Top of Provided passage

3. Apart from the artisan's shops (such as Bokken), Mage towers, bulletin boards, stocks, the only value of buildings is to provide a one-off boost to a kingdom stat. Therefore, I would hold off building buildings until that boost will push you up a rank.
4. The curse thing constantly drives your time. There is enough time to do all the questing you want as long as you don't waste lots of time. However, the time is short to do all the kingdom things you are offered so you need to be selective about that.
5. You'll be wanting to do rank-ups eventually but be careful when you do them. If you do them in the last 14 days of the month you risk having a Problem pop-up while you are busy and failing to assign someone to it before the end of the month. For the same reason, be careful about tying advisors up over the end of the month.
The most important thing you can build in each Village is a Teleportation Circle. Those require Arcane 40, and Arcane requires Divine 60 to unlock, and that required Shrines surrounding a Monument.

Bottom of Provided passage

Job 1 →
According to the kingdom-management tips, what stat level does a Teleportation Circle require?
Job 2 →
Extend the kingdom-management tips past their final sentence, keeping the same voice.

Top of Given information

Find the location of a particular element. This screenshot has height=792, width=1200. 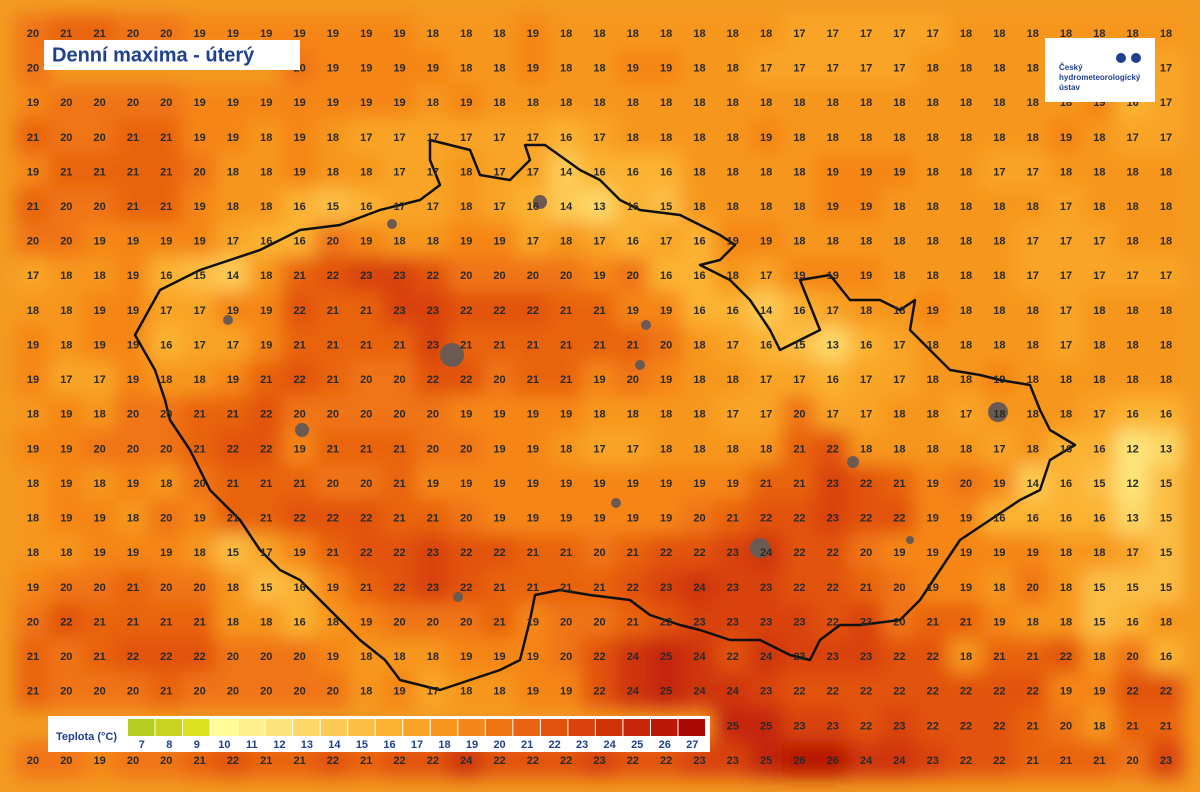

Bottom of Given information

Answer section 1 →
Arcane 40.

Answer section 2 →
I rushed Divine this playthrough and had Circles up in Ch 3. Huge impact. Currently have 1500 BP trade agreement in progress with 130 days left on Curse part 4 (just started 4712).
Aviaries let you manage your kingdom from adjacent zones. I put a town in Silverstep so I can manage my kingdom anywhere on the east side of the map, even in the mountains. They require 40 Relations, which requires 60 Community so Windmills and Granaries and Breweries are also good early. Inns adjacent to Town Halls give 4 Relations each.
Different stages of the game make different buildings important.
At the beginning of Ch. 2 the only thing to worry about is the Curse. How much time is left on it?
Building are not totally useless. I normally start by building a town hall in the middle of the village and go from there.
Espionage: the hardest stat to increase making watchtower + wall combo a really good start in all village.
Divine: A good stat to increase fast, building a shrine + herbalist shop(arcane) is good choice
in every village. Once it reach rank III become less important except for specific artisan.
Arcane: Every points in it count, a good stat to improve at at steady pace when you have the chance.
Stability: A game ending stat if go to 0 for too long. All building with stability are great bonus(like town hall). Keep a eye on this one, if drop try to build some stability building.
Culture/relation: to unlock regions, not a priority.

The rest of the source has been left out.